Real-time detection of epileptiform activity in the EEG: a blinded clinical trial.

The aim of this study was to determine the performance of a PC-based system for real-time detection and topographical mapping of epileptiform activity (EA) in the EEG during routine clinical recordings. The system incorporates a mimetic stage to locate candidate spikes (including sharp-waves) followed by two expert-system-based stages, which utilize spatial and wide-temporal contextual information in deciding whether candidate events are epileptiform or not. The data comprised 521 consecutive routine clinical EEG recordings (173 hours). Performance was evaluated by comparison with three independent electroencephalographers (EEGers-I). A second group of two EEGers (EEGers-II) separately interpreted the spike topographical maps and, for EEGs categorized as containing only questionable EA by the detection system, reviewed 6 sec segments of raw EEG centered on each questionable event. Thirty-eight of the EEGs were considered to contain definite EA by at least two of EEGers-I. The false detection rate of the system was 0.41 per hour. The system was found to have a sensitivity of 76% and a selectivity of 41% for EEGs containing definite EA. However, it only missed detection of EA in 5% of the recordings. EEGers-II agreed with EEGers-I on the distribution (generalized, lateralized, focal, multifocal) of EA in 79% of cases. This is by far the largest clinical evaluation of computerized spike detection reported in the literature and the only one to apply this in routine clinical recordings. The false detection rate is the lowest ever reported, suggesting that this multi-stage rule-based system is a powerful and practical tool in clinical electroencephalography and long-term EEG monitoring.
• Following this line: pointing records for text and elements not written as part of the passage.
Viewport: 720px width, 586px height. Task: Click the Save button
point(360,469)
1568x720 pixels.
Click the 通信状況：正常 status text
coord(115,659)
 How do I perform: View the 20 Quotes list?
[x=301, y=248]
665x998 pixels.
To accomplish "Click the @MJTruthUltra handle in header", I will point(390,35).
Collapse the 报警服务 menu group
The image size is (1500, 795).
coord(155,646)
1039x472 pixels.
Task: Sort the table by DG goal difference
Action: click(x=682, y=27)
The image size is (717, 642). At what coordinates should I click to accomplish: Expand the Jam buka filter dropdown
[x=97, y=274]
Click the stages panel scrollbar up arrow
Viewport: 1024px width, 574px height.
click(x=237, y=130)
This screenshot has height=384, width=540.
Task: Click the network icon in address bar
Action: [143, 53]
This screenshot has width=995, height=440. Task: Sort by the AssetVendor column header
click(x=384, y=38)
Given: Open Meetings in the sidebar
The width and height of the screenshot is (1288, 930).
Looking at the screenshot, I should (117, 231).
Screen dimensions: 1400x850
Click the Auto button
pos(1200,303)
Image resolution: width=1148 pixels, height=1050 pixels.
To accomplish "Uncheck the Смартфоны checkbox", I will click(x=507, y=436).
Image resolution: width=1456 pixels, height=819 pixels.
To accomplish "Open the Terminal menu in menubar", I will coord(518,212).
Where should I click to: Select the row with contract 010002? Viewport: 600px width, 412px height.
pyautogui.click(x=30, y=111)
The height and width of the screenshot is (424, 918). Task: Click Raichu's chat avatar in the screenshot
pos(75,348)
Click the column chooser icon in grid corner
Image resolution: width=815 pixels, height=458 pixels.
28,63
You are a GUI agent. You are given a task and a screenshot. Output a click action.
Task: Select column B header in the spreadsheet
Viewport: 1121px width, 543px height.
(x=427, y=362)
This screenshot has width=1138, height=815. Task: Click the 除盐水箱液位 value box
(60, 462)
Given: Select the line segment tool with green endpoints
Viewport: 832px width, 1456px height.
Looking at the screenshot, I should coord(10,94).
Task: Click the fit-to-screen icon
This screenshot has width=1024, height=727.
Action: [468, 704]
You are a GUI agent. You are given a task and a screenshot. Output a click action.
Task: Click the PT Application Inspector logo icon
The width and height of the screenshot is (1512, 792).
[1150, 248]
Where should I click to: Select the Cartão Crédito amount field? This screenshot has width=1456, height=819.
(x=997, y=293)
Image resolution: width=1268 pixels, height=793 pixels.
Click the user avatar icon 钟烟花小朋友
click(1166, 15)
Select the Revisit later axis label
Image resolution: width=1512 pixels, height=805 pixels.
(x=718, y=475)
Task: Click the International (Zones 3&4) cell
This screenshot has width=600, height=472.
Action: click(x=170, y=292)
A multistage system to detect epileptiform activity in the EEG.

A PC-based system has been developed to automatically detect epileptiform activity in sixteen-channel bipolar EEG's. The system consists of three stages: data collection, feature extraction, and event detection. The feature extractor employs a mimetic approach to detect candidate epileptiform transients on individual channels, while an expert system is used to detect focal and nonfocal multichannel epileptiform events. Considerable use of spatial and temporal contextual information present in the EEG aids both in the detection of epileptiform events and in the rejection of artifacts and background activity as events. Classification of events as definite or probable overcomes, to some extent, the problem of maintaining high detection rates while eliminating false detections. So far, the system has only been evaluated on development data but, although this does not provide a true measure of performance, the results are nevertheless impressive. Data from 11 patients, totaling 180 minutes of sixteen-channel bipolar EEG's, have been analyzed. A total of 45-71% (average 58%) of epileptiform events reported by the human expert in any EEG were detected as definite with no false detections (i.e., 100% selectivity) and 60-100% (average 80%) as either definite or probable but at the expense of up to nine false detections per hour. Importantly, the highest detection rates were achieved on EEG's containing little epileptiform activity and no false detections were made on normal EEG's.